• **À faire**:
Pourriez-vous poursuivre l'article sur le déplacement des bâtiments sur rails à partir de sa dernière phrase ?
== Texte extrait
ARCHISTOIRE #2 – Des maisons sur les rails
A l’ère de la démolition-reconstruction généralisée (notamment par le biais des projets du Grand Paris), et étant donné le désastre écologique que représente ce procédé, il paraît pertinent de se pencher sur les alternatives qui existent. Nous allons aujourd’hui parler de l’une d’entre elles, qui n’est pas forcément la plus pratique, mais a le mérite de donner à rêver et à réfléchir : le déplacement sur rails de bâtiments.
Les « Archistoires » sont une série d’articles qui mettent en lumière des bâtiments importants de l’Histoire, sous le biais de l’analyse architecturale, ou bien proposent un grand angle sur une thématique donnée, comme c’est le cas ici. En espérant que vous apprécierez ce deuxième épisode !
Les déplacements d’édifices
Imaginez vous des maisons sur les rails : des maisons qui se déplacent, à partir du site sur lequel elles ont été construites, pour atterrir quelques mètres ou centaines de mètres plus loin… La chose paraît incroyable, mais cette prouesse technique a été réalisée dès le milieu du siècle dernier !
Les années 1950 en particulier ont vu se déployer de nombreux cas de déplacements de maisons, notamment en région parisienne, alors que le densification et l’étalement urbains battaient de leur plein. La construction de nouvelles voies de circulation a amené les pouvoirs publics à se poser des questions sur le devenir des édifices qui se tenaient sur leur passage. La situation ressemblait un peu à ce que nous connaissons aujourd’hui avec les chantiers du Grand Paris, dans la mesure où la reconstruction d’après-guerre et la nécessité d’accueillir en ville et en campagne davantage de logements et d’infrastructures ont eu pour conséquences la multiplication des grands chantiers.
Mais si la reconstruction a servi notamment à loger les classes populaires, les projets du Grand Paris d’aujourd’hui, eux, vont plutôt dans le sens de la gentrification et donc du remplacement de populations1. Le Grand Paris s’impose à coups de dynamitages de bâtiments, de démolitions-reconstructions, tandis que dans un contexte d’après-guerre déjà marqué par de nombreuses destruction, les démolitions de bâtis existants n’étaient sans doute pas ce qui paraissait le plus pertinent aux décideurs. Cela explique donc peut-être les décisions prises par certaines communes de déplacer les bâtiments plutôt que de les détruire, bien que cela ait pu leur revenir assez cher. A savoir également que les constructions des époques pré-modernes étaient conçues de sorte à durer dans le temps, et que l’architecture n’était pas encore perçue comme quelque chose de « jetable » – comme ce fut malheureusement souvent le cas ensuite2.
====
== Données fournies
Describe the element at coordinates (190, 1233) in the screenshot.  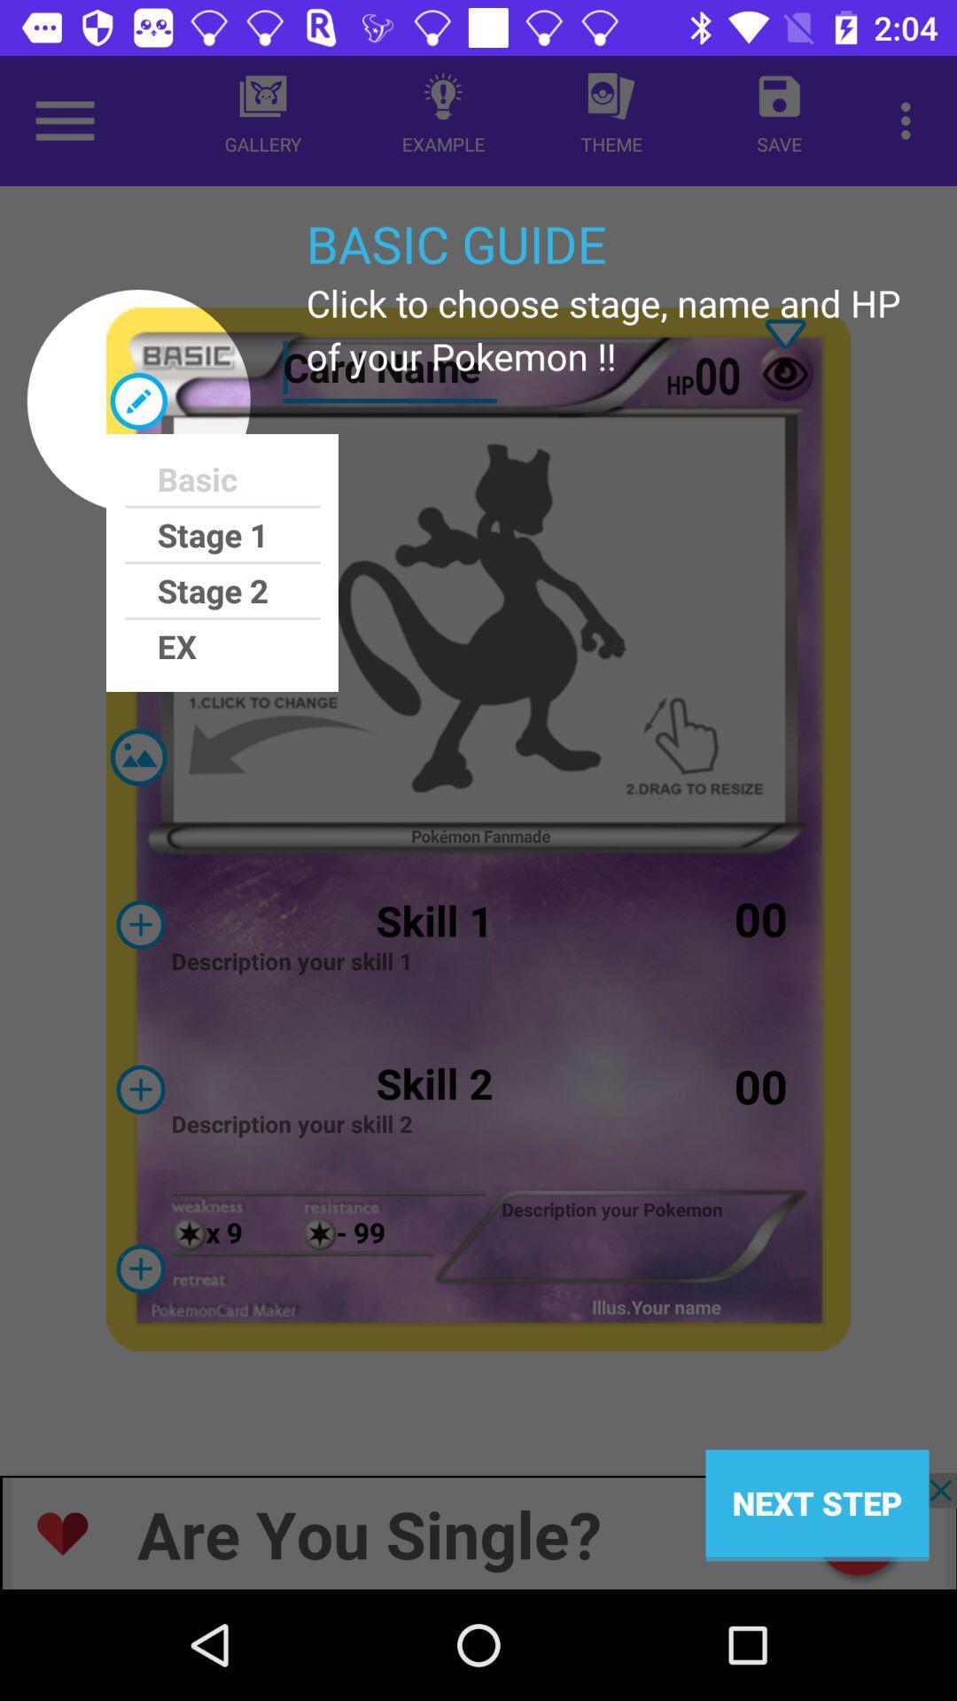
I see `the star icon` at that location.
====
• **Corrigé**:
Une petite histoire des déplacements d’édifices
La légende raconte que le premier bâtiment qui a été déplacé serait la maison de la Vierge Marie, transportée dans les airs par trois anges, de Nazareth en Galilée à Lorette en Italie3. Pendant l’Antiquité, quelques déplacements d’ouvrages ont eu lieu, mais c’est surtout à partir du milieu du XXème siècle que ce phénomène s’est développé, et que la technologie des rails et chemins de fer a été exploitée à cette fin. En 1952, un hôtel américain est déplacé sur rails, tiré par des locomotives. A la même époque, en France, à Châtillon-sous-Bagneux (ancien nom de la ville de Châtillon dans le 92), plusieurs pavillons d’habitation en meulière ont été déplacés sur rails pour laisser place à la route nationale 306. Pour ce faire, on mobilisa une technique nouvelle qui permettait de déplacer les maisons sur des pentes, de les mettre en rotation, et de changer de direction sur les rails. Cette opération fut à l’origine du développement des déplacements de bâtiments en France4.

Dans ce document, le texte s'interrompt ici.